Inviting Writing: Making Peace with Pumpkin

Mostly I used my sister as a means to escape unwanted food by shoving it onto her plate when nobody was looking

Pumpkin curry
Pumpkin curry Courtesy of Flickr user pittaya

For this month’s Inviting Writing, we asked for stories about food and reconciliation. The range of responses was surprising: We heard about a failure of familial reconciliation, a longstanding family disagreement about bologna on the wall, and today Somali Roy reveals her fraught relationship with pumpkin and reminds us of the usefulness of younger siblings.

Giving Second Chances

At a very early age I came upon the profound wisdom that siblings, especially younger ones, are tiny minions sent by God to make growing up easy and entertaining. I engaged mine as a playmate when friends weren’t around and would occasionally bully her. But mostly I used her as a means to escape eating unfavored food by shoving it onto her plate when nobody was looking. And that condemned food, which my sister grew up obliviously consuming in copious amounts, was pumpkin.

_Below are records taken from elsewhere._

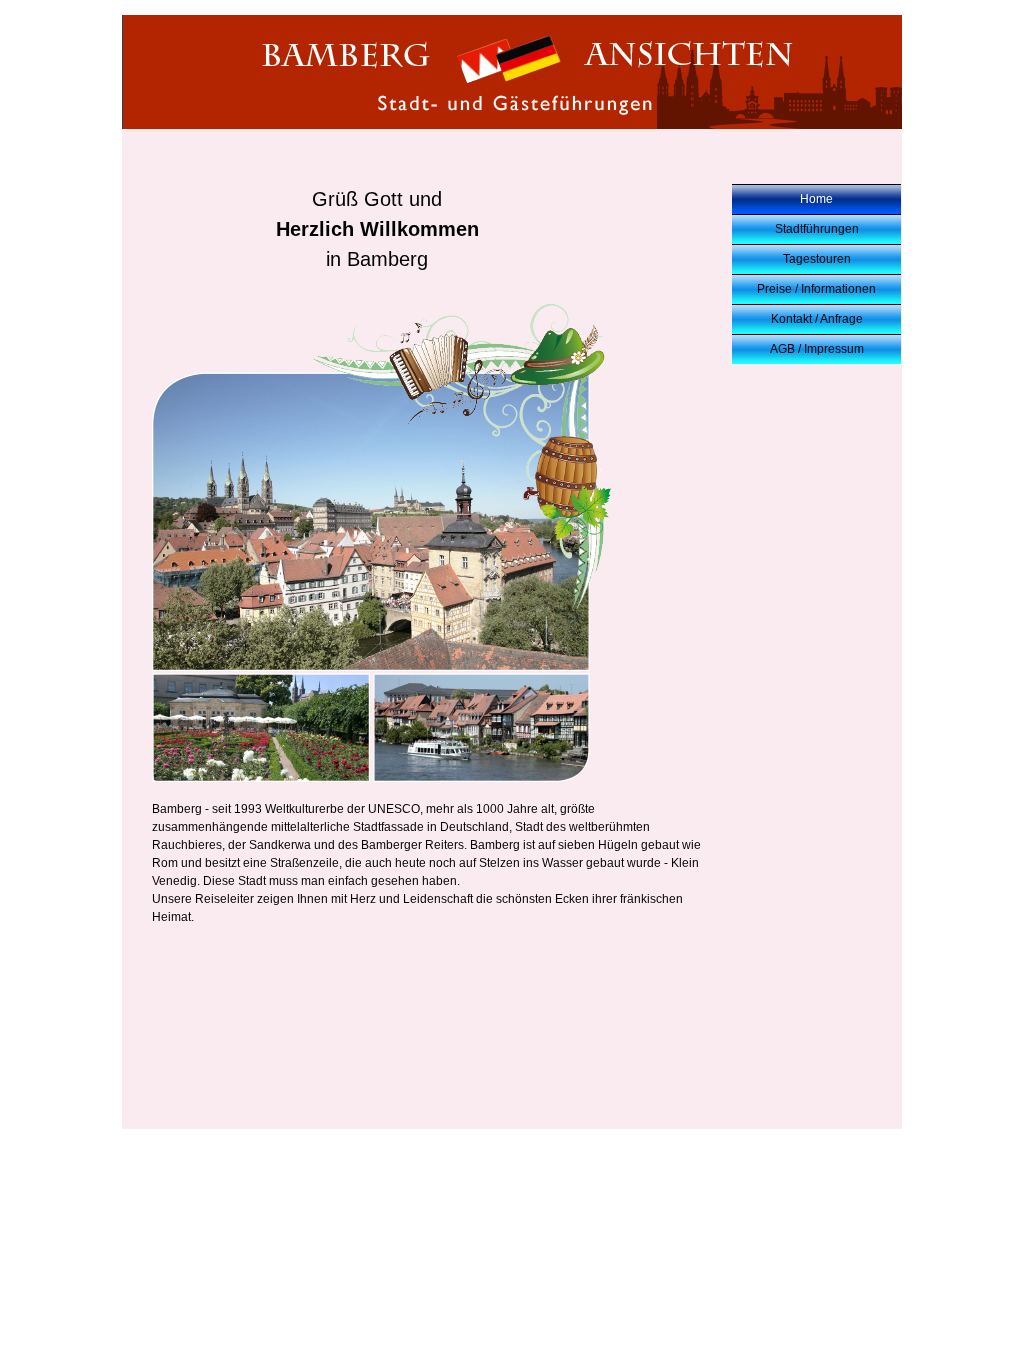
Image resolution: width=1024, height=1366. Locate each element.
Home (816, 199)
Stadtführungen (817, 229)
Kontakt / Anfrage (817, 319)
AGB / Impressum (817, 349)
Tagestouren (817, 259)
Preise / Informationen (816, 289)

Unfortunately, because it was my mother’s favorite, there was no escaping this soppy, milquetoast, gourd-like squash. I liked to characterize vegetables as people with real feelings. “Pumpkin is not assertive. It has no defining taste or character—it’s mild, squishy and uninviting,” I ranted. Being opinionated and judgmental about vegetables certainly didn’t help. Wasting even a mote of pumpkin under my mother’s supervision was sacrilege, so I had to improvise.

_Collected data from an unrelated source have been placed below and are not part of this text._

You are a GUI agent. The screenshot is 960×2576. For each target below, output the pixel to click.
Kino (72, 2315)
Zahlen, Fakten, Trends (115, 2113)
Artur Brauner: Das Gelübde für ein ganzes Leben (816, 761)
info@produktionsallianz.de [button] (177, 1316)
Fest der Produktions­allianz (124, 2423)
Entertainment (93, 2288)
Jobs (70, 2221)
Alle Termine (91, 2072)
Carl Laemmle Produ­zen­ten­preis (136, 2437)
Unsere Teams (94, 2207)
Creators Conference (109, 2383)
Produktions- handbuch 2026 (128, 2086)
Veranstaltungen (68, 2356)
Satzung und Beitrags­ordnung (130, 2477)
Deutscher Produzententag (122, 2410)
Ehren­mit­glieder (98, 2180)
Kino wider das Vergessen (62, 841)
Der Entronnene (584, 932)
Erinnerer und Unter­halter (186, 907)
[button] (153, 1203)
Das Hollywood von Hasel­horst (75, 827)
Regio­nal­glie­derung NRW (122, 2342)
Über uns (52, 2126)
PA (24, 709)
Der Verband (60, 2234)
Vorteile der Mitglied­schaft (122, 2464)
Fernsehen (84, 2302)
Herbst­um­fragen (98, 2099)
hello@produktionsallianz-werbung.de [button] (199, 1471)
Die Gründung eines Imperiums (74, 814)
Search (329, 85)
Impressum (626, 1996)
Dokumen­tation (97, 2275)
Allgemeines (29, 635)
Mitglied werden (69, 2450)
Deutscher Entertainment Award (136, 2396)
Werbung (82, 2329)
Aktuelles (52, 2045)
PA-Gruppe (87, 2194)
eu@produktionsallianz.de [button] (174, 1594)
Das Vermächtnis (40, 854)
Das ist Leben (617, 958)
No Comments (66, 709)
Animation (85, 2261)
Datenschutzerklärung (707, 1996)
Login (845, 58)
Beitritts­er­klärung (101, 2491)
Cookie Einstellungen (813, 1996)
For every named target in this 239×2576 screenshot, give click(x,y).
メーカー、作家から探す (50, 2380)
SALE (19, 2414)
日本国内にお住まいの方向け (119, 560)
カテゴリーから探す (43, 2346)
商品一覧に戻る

There were several variants of pumpkin dishes cooked in our house, mostly influenced by traditional East Indian recipes. Two of them that were remote possibilities for my palate were Kumro Sheddho (boiled and mashed pumpkin seasoned with salt, mustard oil and chopped green chilies) and Kumro Bhaja (thinly sliced pumpkin dredged in batter and deep fried). Both recipes successfully masked the pumpkin taste that I so resented. Anything other than these was offloaded on my sister, who was too hypnotized by the cartoons on TV to notice the pile on her plate.

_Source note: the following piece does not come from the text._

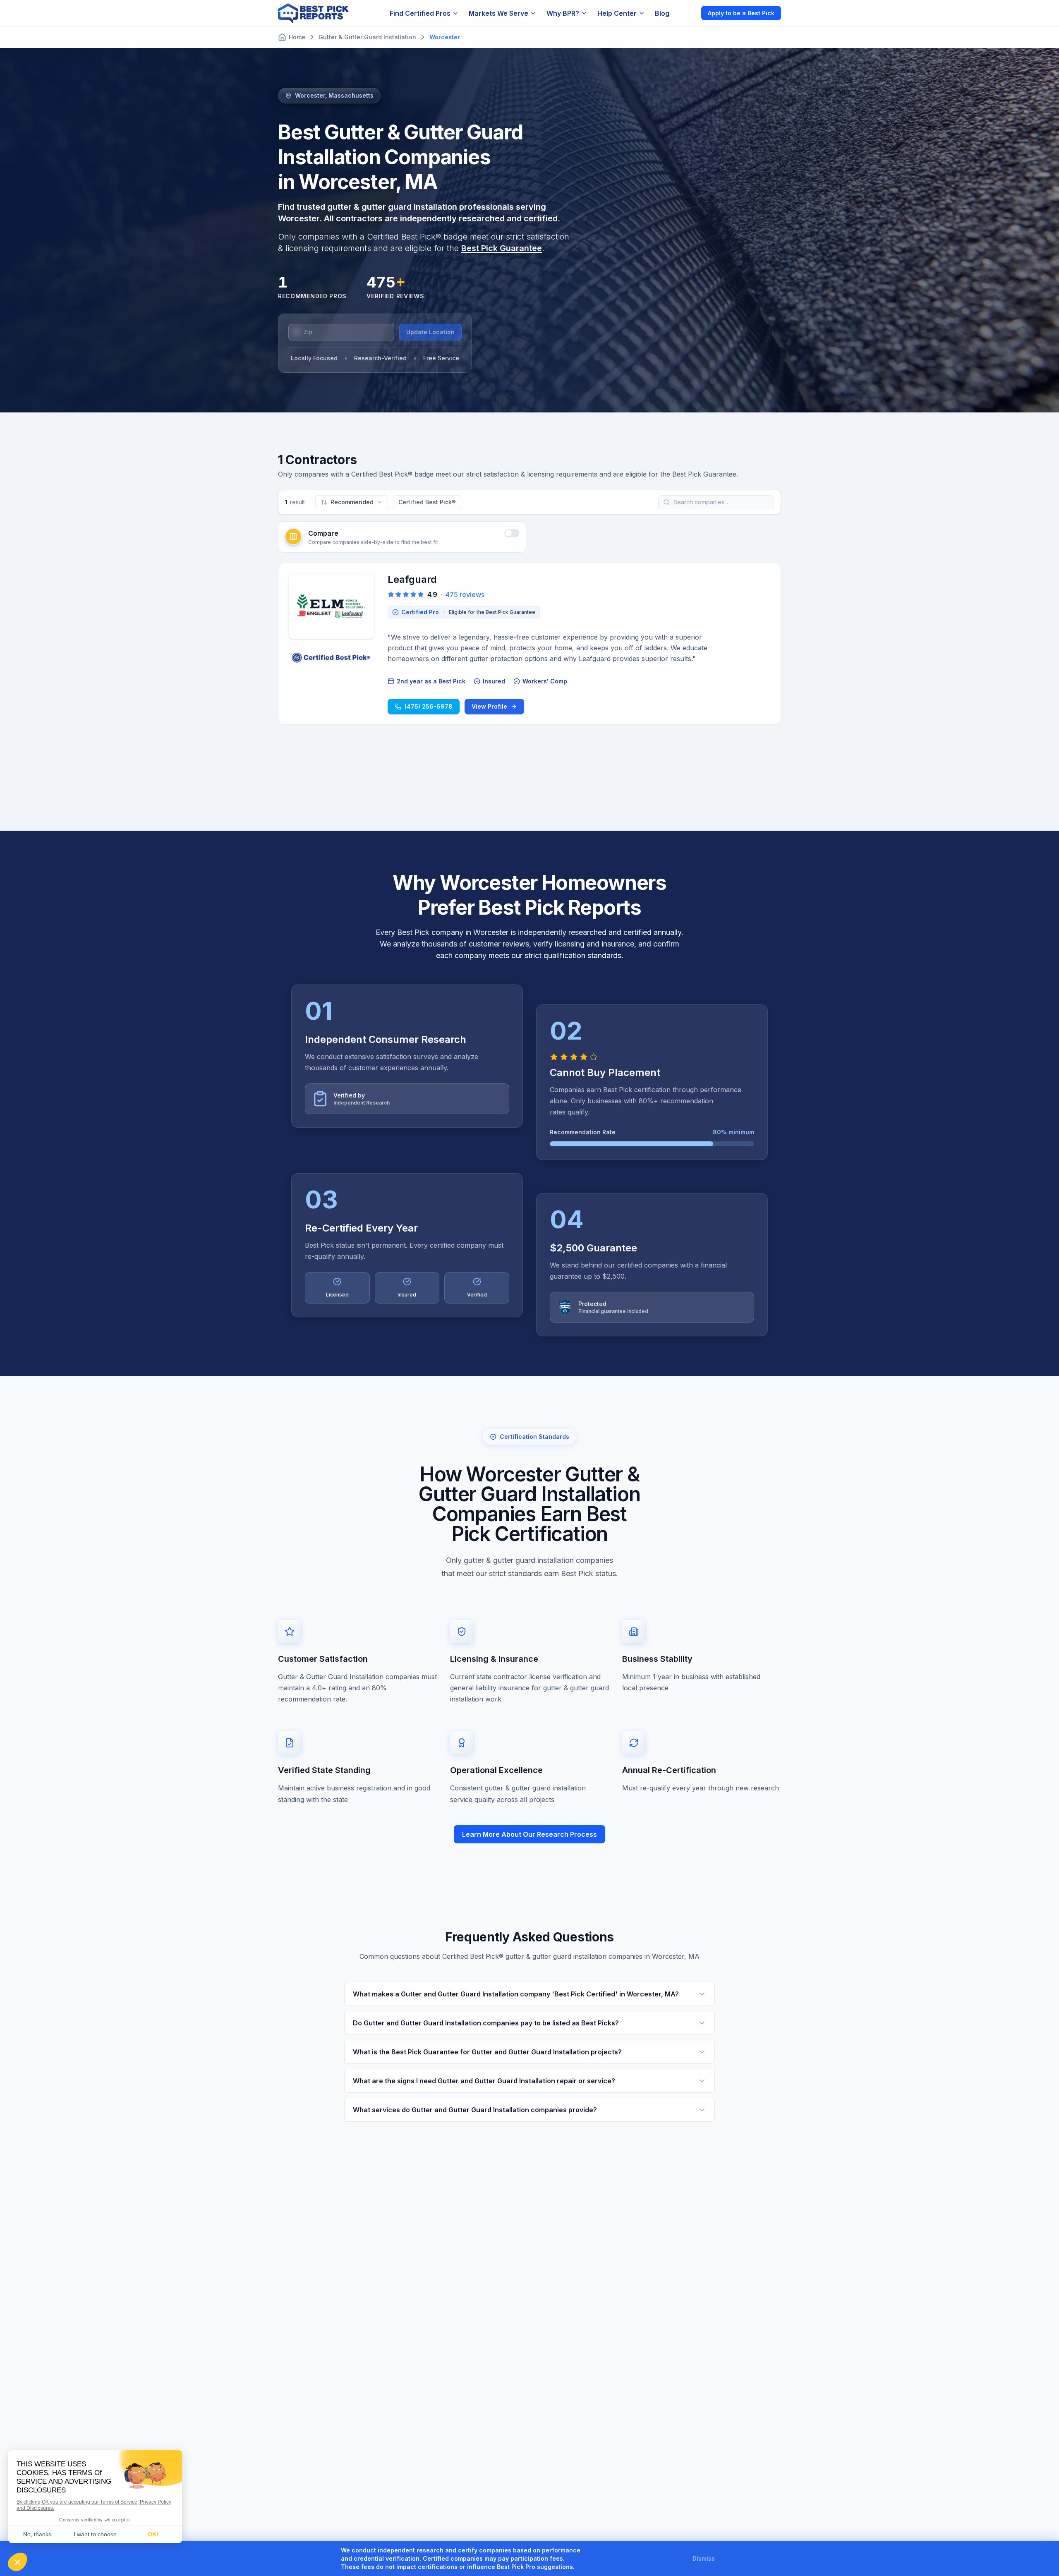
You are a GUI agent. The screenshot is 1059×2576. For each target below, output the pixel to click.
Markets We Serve (498, 13)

When college started, I moved to another city and lodged with my grandmother. She, I discovered, nursed an even greater love for the vegetable. My days were peppered with pumpkins of all shapes and sizes. I missed my sister terribly. Once again I was forced to improvise. I offered to help my grandmother with her chores, and the responsibility of grocery shopping was readily relinquished to me. Starting then, the pumpkin supply at the local bazaar suffered, either due to untimely monsoons or truck strikes and roadblocks or just bad crops—whichever excuse suited my whim. I was thankful that my grandmother never compared notes with her neighbors.

Two decades passed in successfully dodging and evading this vegetable in a world that’s enamored with pumpkin so much that it’s used as a term of endearment: I love you, my Pumpkin. How was your day, Pumpkin? Come to dinner, Pumpkin Pie. It may be the 40th most beautiful word in the English language (according to a survey by British Council), but I knew I wouldn’t have coped well with this moniker.

However, December 2008 had different plans for me. We were relocating to another country and it was my last Christmas in Munich. The day before our office was closing down for holidays, a colleague invited me to share her homemade lunch—a steaming bowl of pumpkin soup. My heart sank. Already burdened with the pain of leaving a city I had come to love, I definitely did not need “pumpkin soup for my frayed soul” to lift up the mood.

There wasn’t enough time to Google pumpkin-induced allergies (if any) that I could fake. So I obliged my host and perched myself on the kitchen chair, staring haplessly at the bowl for an entire minute. There was nothing else to do except take that huge leap of faith. The rich, creamy taste, mildly sweet with a hint of cumin and ginger spiked with a dash of lemon was not something I was expecting at all. While going for a second helping, I double-checked that it was genuinely pumpkin, in case I didn’t hear it right. Could it be carrot or yam? She assured me it wasn’t, so I asked for the recipe.

Thus began a phase when I ordered only pumpkin soups for appetizers while eating out. The result was undisputed. Pumpkin finally redeemed itself and bagged a one-way entry ticket to my humble kitchen. When I made my first pumpkin soup using my colleague’s recipe, it was sensational and a comforting reminder that giving second chances are worthwhile. As for my sibling, she grew up to love pumpkin—whether on her own accord or as a result of intervention remains ambiguous.